Emma Corrin makes Vans Authentic the easy Euro-summer shoe
Emma Corrin's Portofino look makes a $60 Vans Authentic feel like the smartest Euro-summer buy: classic, practical, and backed by 1966 deck-shoe heritage.

Emma Corrin's Portofino look makes Vans Authentic feel less like a skate staple and more like the easiest Euro-summer shoe on the water. A gray tank, blue skirt, aviators, and a baseball cap do the styling work, while the $60 sneaker keeps the whole thing relaxed, portable, and sharp. On a harbor town this polished, that balance reads like taste, not accident.
Corrin is the kind of face that changes the read
This works because Corrin is not a random celebrity in trainers. They broke through internationally playing Diana, Princess of Wales in The Crown, and their style has stayed openly fashion-forward, gender-fluid, and closely linked with Miu Miu. Put that profile next to a shoe like the Authentic and the sneaker stops looking basic in the lazy sense. It starts looking deliberate, the way a good white tee looks deliberate when the rest of the outfit has enough polish to make it feel intentional.
The outfit itself is stripped to the useful parts. A gray tank keeps the top half easy, the blue skirt brings in movement and color, and the aviators and baseball cap signal vacation without sliding into costume. That is the exact sweet spot the Authentic lives in: it does not fight the clothes around it, it keeps the clothes looking believable.
The Authentic has the kind of history that gives it weight
Vans traces the Authentic back to March 16, 1966, when the Van Doren Rubber Company opened in Anaheim, California and the brand’s #44 deck shoe was born. Vans still describes the model as its original silhouette, and that matters because the shape has never needed a rewrite to feel current. Some sneakers age by being redesigned into something else; the Authentic ages by staying recognizably itself.
That original formula is still doing the heavy lifting. The shoe is built around a rugged canvas upper and a signature waffle rubber outsole, which is exactly the kind of construction that makes sense when the day can move from a hotel breakfast to a dock, then to a dinner reservation on stone streets. Canvas keeps the profile light, rubber keeps the footing practical, and the low, flat shape makes it easy to throw in a bag without worrying about bulk. It is not precious, and that is the point.
Vans also keeps the model moving in different colours, patterns, sizes, and styles, so the shoe has enough range to survive beyond one fixed outfit idea. But the shape is what people clock first. The Authentic looks cleaner than trend-driven sneakers and less self-conscious than the heavy, logo-hungry pairs that crowd resort-season packing lists.
Portofino makes the sneaker look even smarter
Portofino is doing half the styling here. The town sits on the Ligurian Sea in the Italian Riviera and is known for its crescent harbor, which gives everything in frame a built-in glamour filter. It is also tiny, with 416 inhabitants and an elevation of just 5 meters above sea level, which only makes the scene feel more specific: a small place with an oversized style reputation.
That reputation has always leaned luxury, but the mood is not stiff. Portofino has long been associated with old-school seaside style, the kind that makes a simple sneaker, a skirt, and a tank feel more convincing than overthought resort dressing ever could. The setting does the work of a tailored blazer here. It tells your eye that casual can still be refined if the proportions, colors, and attitude are right.

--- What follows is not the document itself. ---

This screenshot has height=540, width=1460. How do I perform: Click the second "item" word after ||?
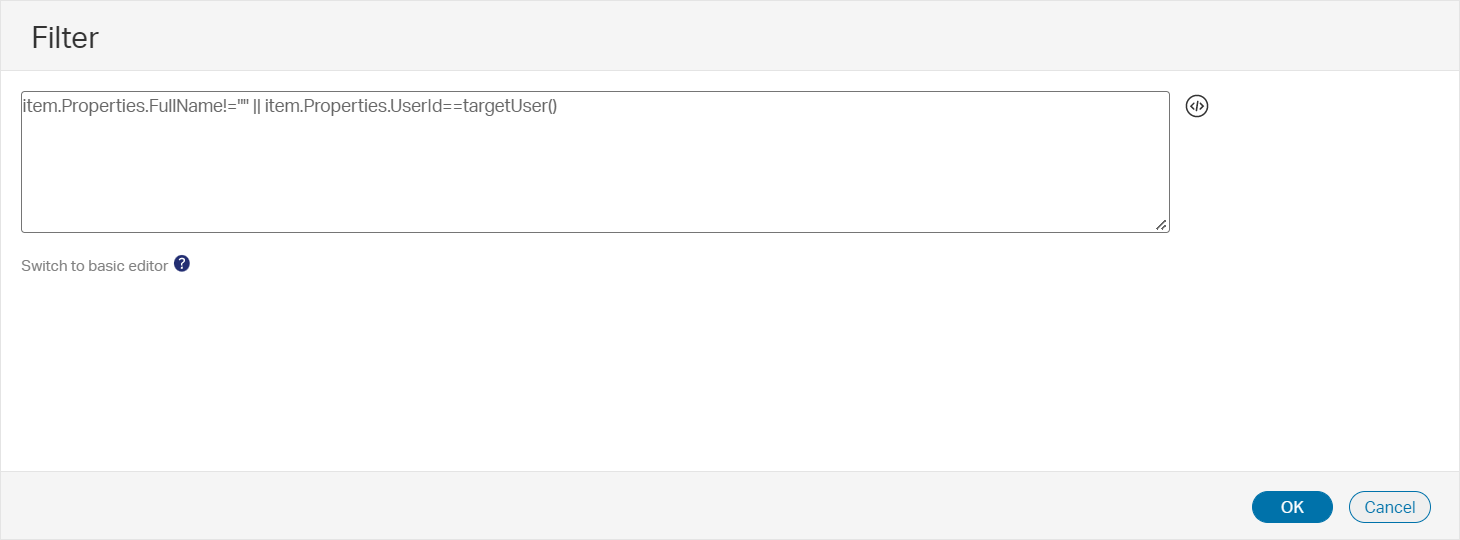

There is also a practical reason the Authentic lands in Portofino. Cobblestones, harbor edges, long walks between lunch and aperitivo, and the usual holiday rhythm all reward a shoe that can handle real use. The canvas-and-rubber construction gives the sneaker the easygoing feel of a flat, but with enough structure to keep it from reading flimsy.
Why $60 is the number that matters
At $60, the Authentic sits in a rare part of the market. It is cheap enough to feel democratic and expensive enough, in design terms, to look like a real choice instead of a throwaway placeholder. That makes it ideal for travel, where the best pieces are the ones you can wear hard without treating them like museum objects.
The price also sharpens the fashion signal. Corrin is not relying on a luxury sneaker to make the outfit look considered. The move is smarter than that: a recognizable, long-running classic with actual history, actual utility, and a price that does not turn a vacation look into a spending decision. In a season full of overdesigned resort shoes, the Authentic wins by staying clear, easy, and sturdy.
That is why this one lands. The shape is familiar, the construction is practical, the price is accessible, and the setting gives it all the glamour it needs. When a shoe can look right on a Portofino harbor and still make sense after the trip, it has already outlasted the trend cycle.
This article was produced by Prism’s automated news system from verified source data, official records, and press releases, then run through automated quality and moderation checks before publishing. The system is built and supervised by the people who set the standards it runs under. Read our full AI policy.
Did this article answer your question?